Early pilots begin at BMO and Amalgamated Bank
BMO and Amalgamated Bank are among the first institutions testing the system. However, general availability is planned for the second half of 2026, giving the firms time to refine the product before a wider launch.
The initiative combines Anthropic’s Claude reasoning with FIS banking data and regulatory infrastructure. Moreover, the companies say the goal is to reduce the manual work that still dominates anti-money-laundering investigations.
Why banks need a faster workflow
Investigators often spend most of their time gathering evidence from disconnected systems before analysis can even start. That delay slows the bank investigation workflow and leaves teams with less time to focus on the highest-risk threats.
FIS said it targeted this use case first because U.S. banks spend an estimated $35-$40 billion each year on AML operations. The move also comes as regulators weigh new rules that could classify certain stablecoin issuers as financial institutions under the Bank Secrecy Act.
Those proposals would require AML programs and Suspicious Activity Report filings. That said, the broader pressure on banks is already clear as compliance teams face more alerts, more data, and more scrutiny.
How the financial crimes agent works
According to the companies, the agent will step in when a case is opened. It will automatically pull evidence from a bank’s core systems, assess the activity against known money-laundering typologies, and surface the most serious cases for human review.

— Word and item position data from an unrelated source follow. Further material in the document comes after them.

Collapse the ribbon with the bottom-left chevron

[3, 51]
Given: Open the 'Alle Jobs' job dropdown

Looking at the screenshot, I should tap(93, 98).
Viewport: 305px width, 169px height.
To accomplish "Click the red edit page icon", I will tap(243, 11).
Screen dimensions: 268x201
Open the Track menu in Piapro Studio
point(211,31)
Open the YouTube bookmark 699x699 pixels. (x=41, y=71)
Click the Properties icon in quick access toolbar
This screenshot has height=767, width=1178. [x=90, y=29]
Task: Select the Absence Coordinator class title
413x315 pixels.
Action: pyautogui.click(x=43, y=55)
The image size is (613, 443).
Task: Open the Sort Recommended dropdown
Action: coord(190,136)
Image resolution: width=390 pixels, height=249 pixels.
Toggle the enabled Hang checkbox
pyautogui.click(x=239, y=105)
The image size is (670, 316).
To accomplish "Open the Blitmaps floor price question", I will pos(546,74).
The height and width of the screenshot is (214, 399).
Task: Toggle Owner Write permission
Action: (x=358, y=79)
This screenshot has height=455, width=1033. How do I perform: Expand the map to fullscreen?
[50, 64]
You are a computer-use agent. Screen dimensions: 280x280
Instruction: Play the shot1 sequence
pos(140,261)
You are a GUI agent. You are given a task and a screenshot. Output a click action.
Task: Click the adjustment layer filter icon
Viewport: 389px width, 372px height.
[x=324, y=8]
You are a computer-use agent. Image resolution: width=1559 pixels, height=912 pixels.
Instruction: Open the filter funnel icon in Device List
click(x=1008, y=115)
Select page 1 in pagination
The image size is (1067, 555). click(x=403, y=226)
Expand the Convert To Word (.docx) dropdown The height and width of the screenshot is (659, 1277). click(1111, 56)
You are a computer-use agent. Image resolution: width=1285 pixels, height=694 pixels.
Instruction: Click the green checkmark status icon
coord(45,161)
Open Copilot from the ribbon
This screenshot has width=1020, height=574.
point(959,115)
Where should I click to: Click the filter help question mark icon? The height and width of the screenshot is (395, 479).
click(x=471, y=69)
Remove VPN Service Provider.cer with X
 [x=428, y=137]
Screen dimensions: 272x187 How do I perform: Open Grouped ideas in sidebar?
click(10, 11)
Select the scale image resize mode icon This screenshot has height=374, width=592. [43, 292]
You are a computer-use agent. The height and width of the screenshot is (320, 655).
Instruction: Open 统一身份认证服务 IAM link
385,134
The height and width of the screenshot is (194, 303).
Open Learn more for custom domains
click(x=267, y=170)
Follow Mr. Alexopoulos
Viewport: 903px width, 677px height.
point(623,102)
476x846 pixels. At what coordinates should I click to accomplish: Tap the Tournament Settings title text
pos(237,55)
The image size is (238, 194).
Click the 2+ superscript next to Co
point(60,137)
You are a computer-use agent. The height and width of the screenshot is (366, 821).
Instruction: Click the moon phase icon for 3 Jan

However, investigators will keep final sign-off on every decision. The firms also say customer data remains within FIS-managed systems and that every agent decision is auditable.
In practice, the system aims to support faster AML reviews without removing human judgment. Moreover, FIS and Anthropic say the roadmap could extend the same approach to credit and deposit decisions, customer onboarding, and fraud detection.
For now, the pitch is straightforward: give banks a financial crimes agent that can automate repetitive tasks, improve consistency, and help compliance teams focus on the cases that matter most.